Philanthropic capitalism. How is wealth being redistributed and for what kind of humanitarian aid?
These seminars look at the new blends between profitability and solidarity and between economic and social objectives in practices surrounding action and cooperation in international humanitarian aid. The aim is to try to understand, through critical analysis based on situations on the ground and specific subjects, as well as on a conceptual point of view, whether these practices will develop by conquering a particular space within ‘the system’ without really changing it, or whether they will form a system in their own right, thereby entering into a new stage in their transformation or adaptation.
This project is managed by Marc Levy.
EBOLA, rumours and controversies. The view from the online world
The primary objective of this research project is to document the rumours that circulated during the recent Ebola epidemic and the processes whereby the information about Ebola issued by local and international public health bodies and humanitarian organisations (both governmental and non-governmental) spread and became altered in the media and social networks. It looks at two groups of countries: in the South, one African country which was among those worst-affected by the Ebola epidemic (Guinea) and one neighbouring country (Ivory Coast); and in the North, one European country (France) and one North American country (Canada).
The project has been funded by the National Institute of Health and Medical Research (INSERM) since October 2015 and is jointly run by partners in each of the countries covered and their university laboratories. Contact : Laetitia Atlani-Duault
HIV self- and partner-testing as democratization of medical technology to aid stigmatized populations
This project seeks to establish the basis for the promotion of HIV self- and partner testing through non-governmental organizations as a way to contribute to the democratization of a biomedical technology to prevent HIV transmission. The goal is to demonstrate that unrestricted access to HIV-self testing can simplify and popularize its use, bring power and self-determination to people, and bypass HIV-stigma. The project examines how availability of HIV self-testing can be an innovating way to provide humanitarian aid to stigmatized populations that presently fear accessing HIV prevention and care.

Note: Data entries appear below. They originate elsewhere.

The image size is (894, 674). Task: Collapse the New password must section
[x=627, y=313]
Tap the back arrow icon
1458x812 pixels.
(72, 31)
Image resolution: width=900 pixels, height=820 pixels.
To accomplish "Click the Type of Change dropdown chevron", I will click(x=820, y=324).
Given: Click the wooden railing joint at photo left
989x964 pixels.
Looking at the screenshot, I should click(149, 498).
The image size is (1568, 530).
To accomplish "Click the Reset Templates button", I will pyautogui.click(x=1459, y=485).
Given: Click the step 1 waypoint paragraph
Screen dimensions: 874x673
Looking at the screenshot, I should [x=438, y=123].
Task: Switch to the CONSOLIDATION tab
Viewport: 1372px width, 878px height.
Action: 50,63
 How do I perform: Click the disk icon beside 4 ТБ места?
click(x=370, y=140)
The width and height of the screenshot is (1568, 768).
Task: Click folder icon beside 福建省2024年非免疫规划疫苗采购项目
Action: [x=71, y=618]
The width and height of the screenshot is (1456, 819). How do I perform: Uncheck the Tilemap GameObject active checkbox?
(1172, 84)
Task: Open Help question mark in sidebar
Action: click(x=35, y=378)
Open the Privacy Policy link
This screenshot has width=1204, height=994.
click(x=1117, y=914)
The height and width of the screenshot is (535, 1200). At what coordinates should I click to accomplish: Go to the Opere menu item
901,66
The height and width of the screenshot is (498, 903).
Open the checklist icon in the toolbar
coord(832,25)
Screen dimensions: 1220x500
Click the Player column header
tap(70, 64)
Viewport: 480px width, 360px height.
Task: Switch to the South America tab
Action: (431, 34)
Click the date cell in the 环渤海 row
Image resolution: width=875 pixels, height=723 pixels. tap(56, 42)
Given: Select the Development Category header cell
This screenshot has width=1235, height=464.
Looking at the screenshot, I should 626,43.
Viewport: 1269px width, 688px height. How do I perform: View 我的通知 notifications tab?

The project will be carried out in collaboration with INSERM, AIDES, and the ANRS public health “Action coordonnée.” Its aims are to explore ways to educate, motivate and strengthen the capacity of NGOs involved in HIV prevention to promote self-testing and partner testing. Furthermore, focusing on men who have sex with men and transgender people, the project also aims to sensitize them on the use of self- and partner-testing and to facilitate their access to testing before each potentially infectious sexual contact so as to help these populations to take informed decisions and minimize the risk of HIV transmission.
This project is managed by Alex Carballo-Diéguez
ALIMA and African Doctors
Unlike the field of development, ‘emergency’ humanitarian aid has almost always been carried out by players from the North. This project aims to study ALIMA (the Alliance for International Medical Action), a fledgling medical humanitarian aid organisation set up in 2009, which boasts a new style of humanitarian medical response that focuses on devolving responsibility for operations and governance to domestic players; i.e. African Doctors. How has the aim of ALIMA’s founders to have an African focus evolved since the organisation began? What are the practical implications of this desire to Africanise emergency medical aid? What does the expression ‘African Doctors’ mean in practical terms for ALIMA and Befen? What is new about these forms of collaboration between humanitarian workers from North and South?
This project, financed by La Croix Rouge is managed by Marion Péchayre.